The devil is in the details, and these days there are an awful lot of them.
The number of corner cases is growing. In hardware, that means more verification, more testing and more re-spins. But in software there is no comparable verification method.
The Prius braking problem was blamed on a software glitch, but as Synopsys CEO Aart de Geus succinctly noted, none of Toyota’s rivals rushed out to trumpet their own software methodologies. While software adds flexibility, the perpetual mixing of ones and zeros also adds a lot more complexity into the whole process.
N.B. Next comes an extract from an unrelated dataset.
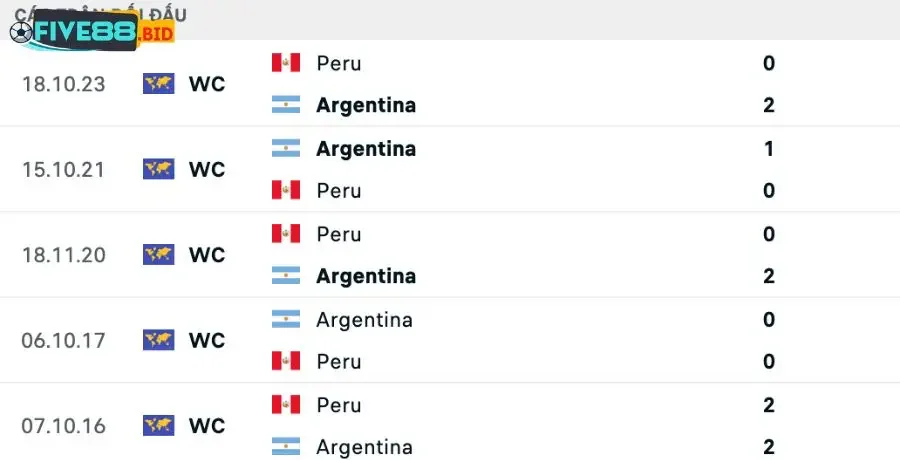Click the Argentina flag in the 18.10.23 match
The image size is (900, 460).
[x=286, y=105]
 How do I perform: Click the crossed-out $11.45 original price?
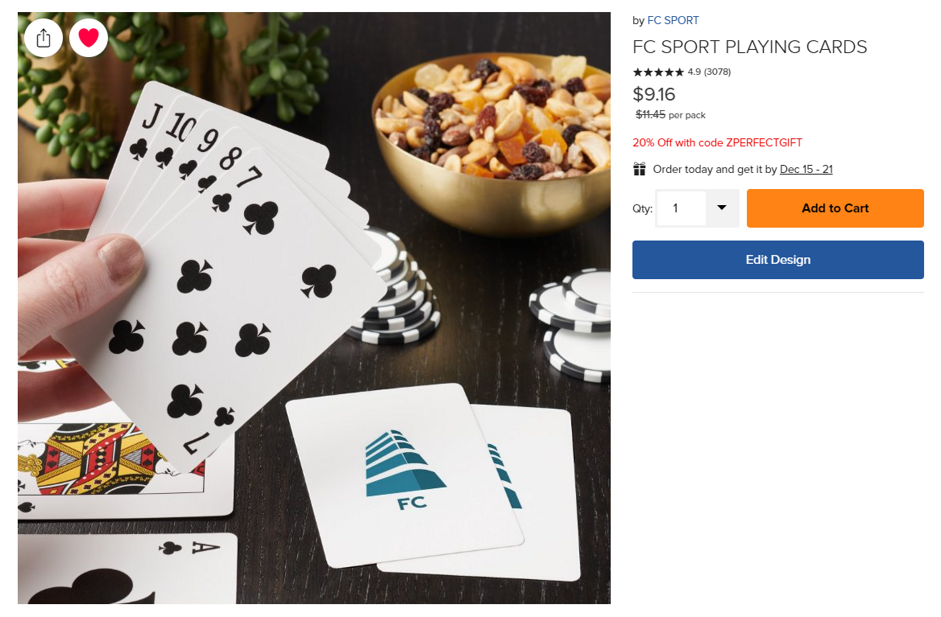[651, 115]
A couple decades ago, many software developers consider their applications to be market-ready when more than half of the bugs had been caught. While testing methodology has improved significantly, there are still enough software updates showing up on our computers and handheld devices to give pause to the effectiveness of the testing methodology.
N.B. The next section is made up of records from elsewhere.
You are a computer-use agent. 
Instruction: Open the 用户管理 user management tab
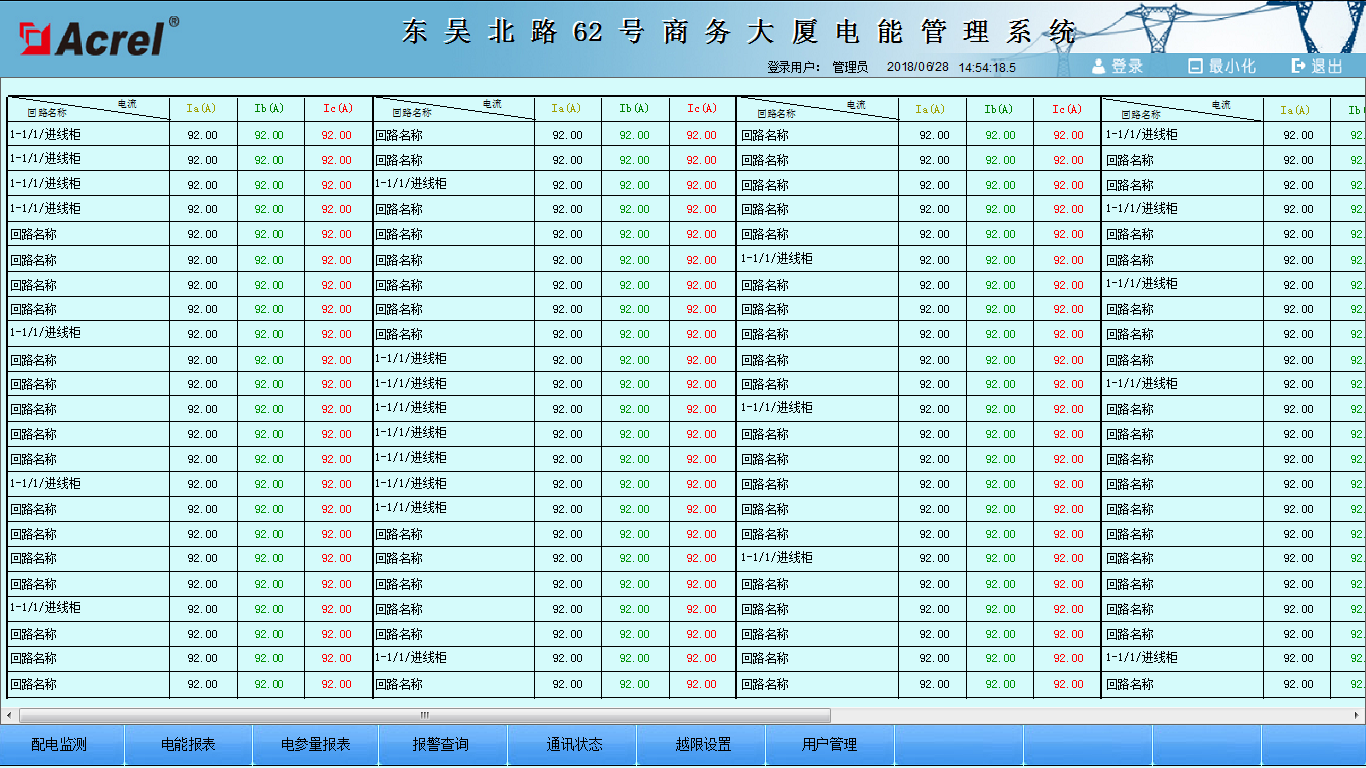point(829,745)
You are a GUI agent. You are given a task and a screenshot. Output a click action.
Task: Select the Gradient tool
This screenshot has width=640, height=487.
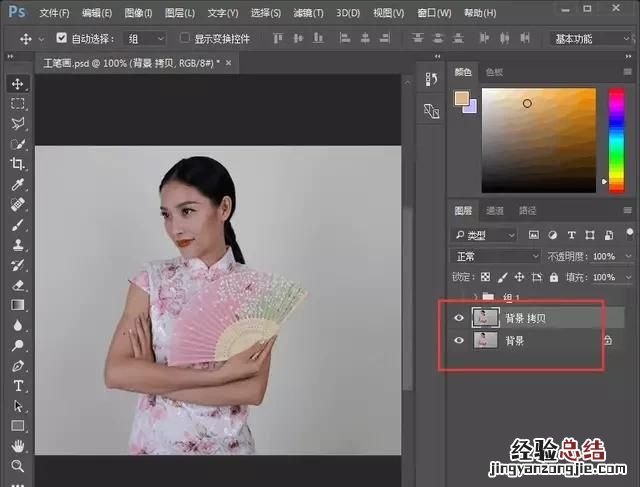coord(18,305)
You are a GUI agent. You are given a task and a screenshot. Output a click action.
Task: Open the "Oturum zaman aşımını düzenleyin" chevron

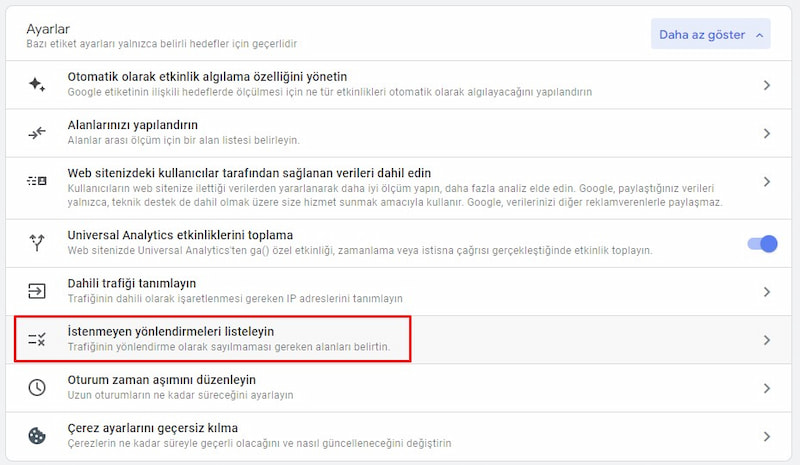[767, 388]
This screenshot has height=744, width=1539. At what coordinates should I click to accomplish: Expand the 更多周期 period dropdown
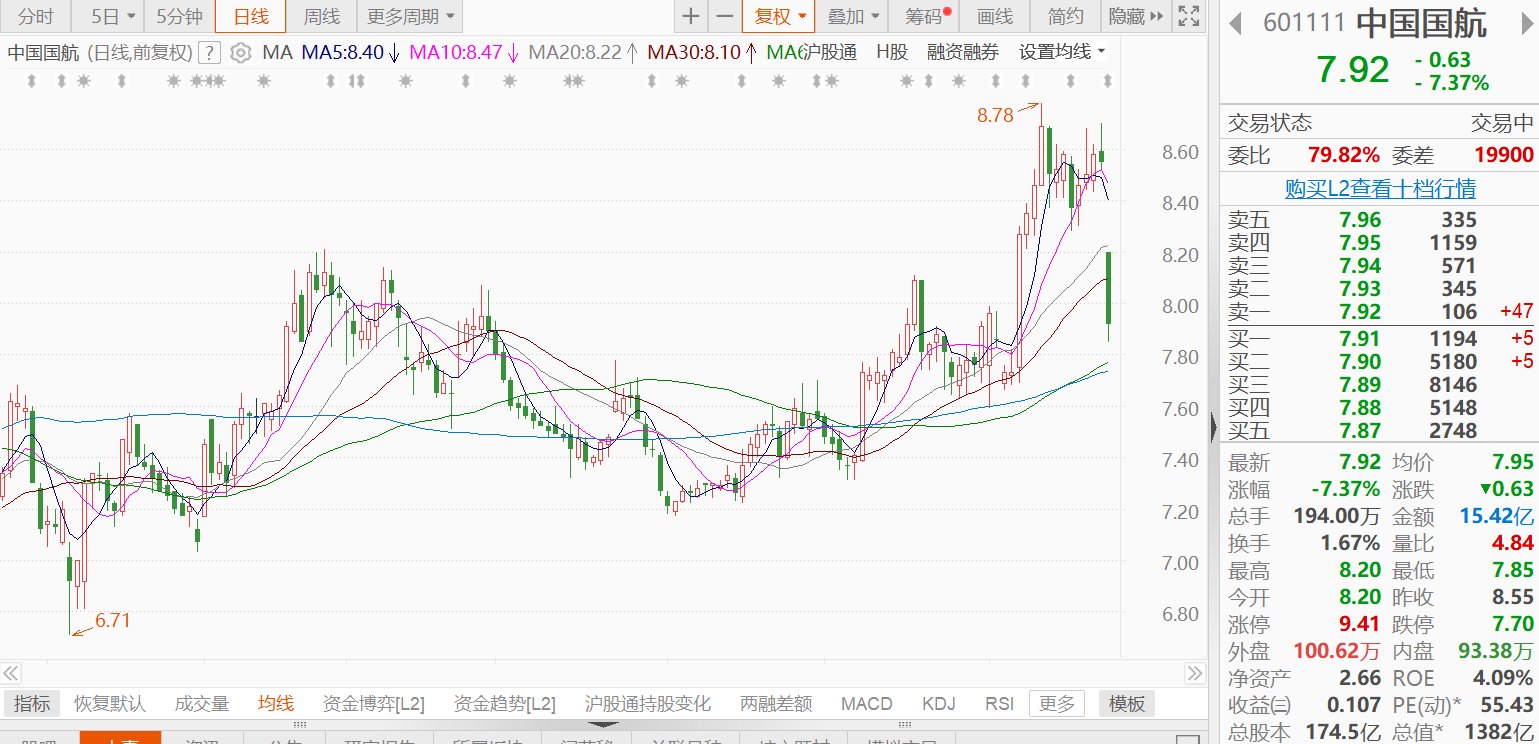410,16
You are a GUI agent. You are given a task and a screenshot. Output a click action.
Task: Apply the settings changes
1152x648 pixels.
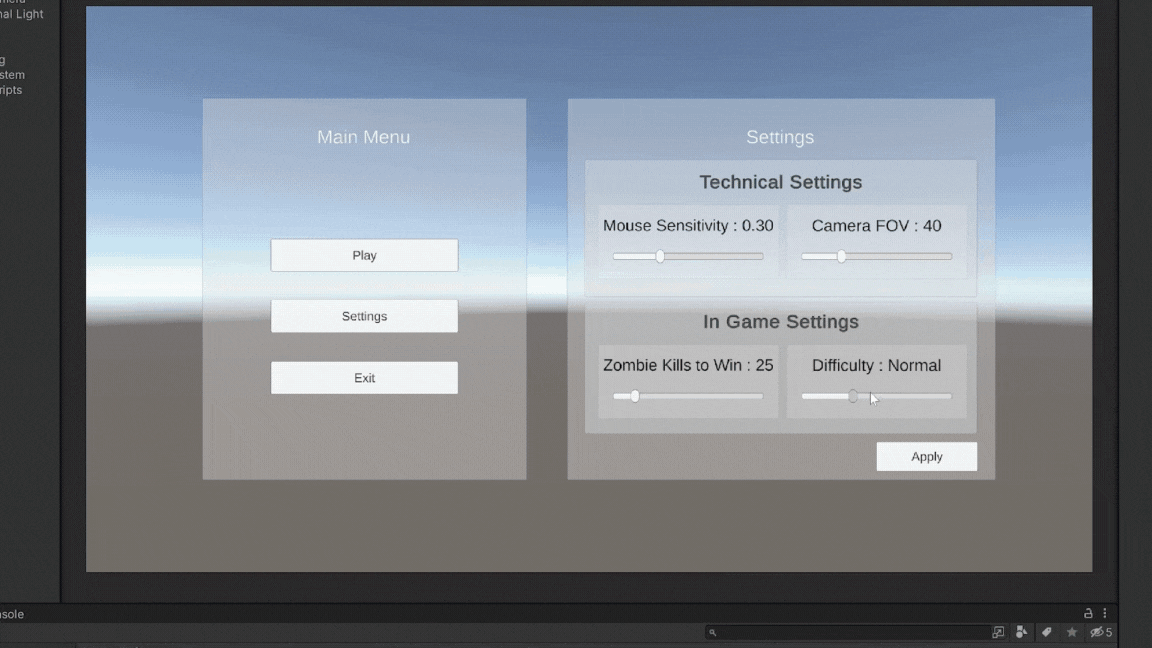(x=926, y=457)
In a smart phone, it really doesn’t matter. Unless you’re calling 911, you can simply reboot. But in a car’s braking system, you can’t. You can’t do that in an implantable medical device, either. And if your device is floating around in outer space, it can be tough to update the software.
Software cuts the cost of chip development. It adds flexibility to designs that can speed time to multiple markets. And it makes derivative chips much easier. But it also makes it much harder to find what in hardware would be considered all the corner cases.
It’s certainly important to begin developing software as early as possible in the design cycle. But given some of the high-profile failures, it’s also important to test it more effectively than in the past. Public perception and consumer demand are riding on getting these problems solved, and so are the future sales of semiconductors.
If Toyota is encountering these problems—a company that has been the poster child of manufacturing quality—then you can bet the problems are far more widespread than just the Prius.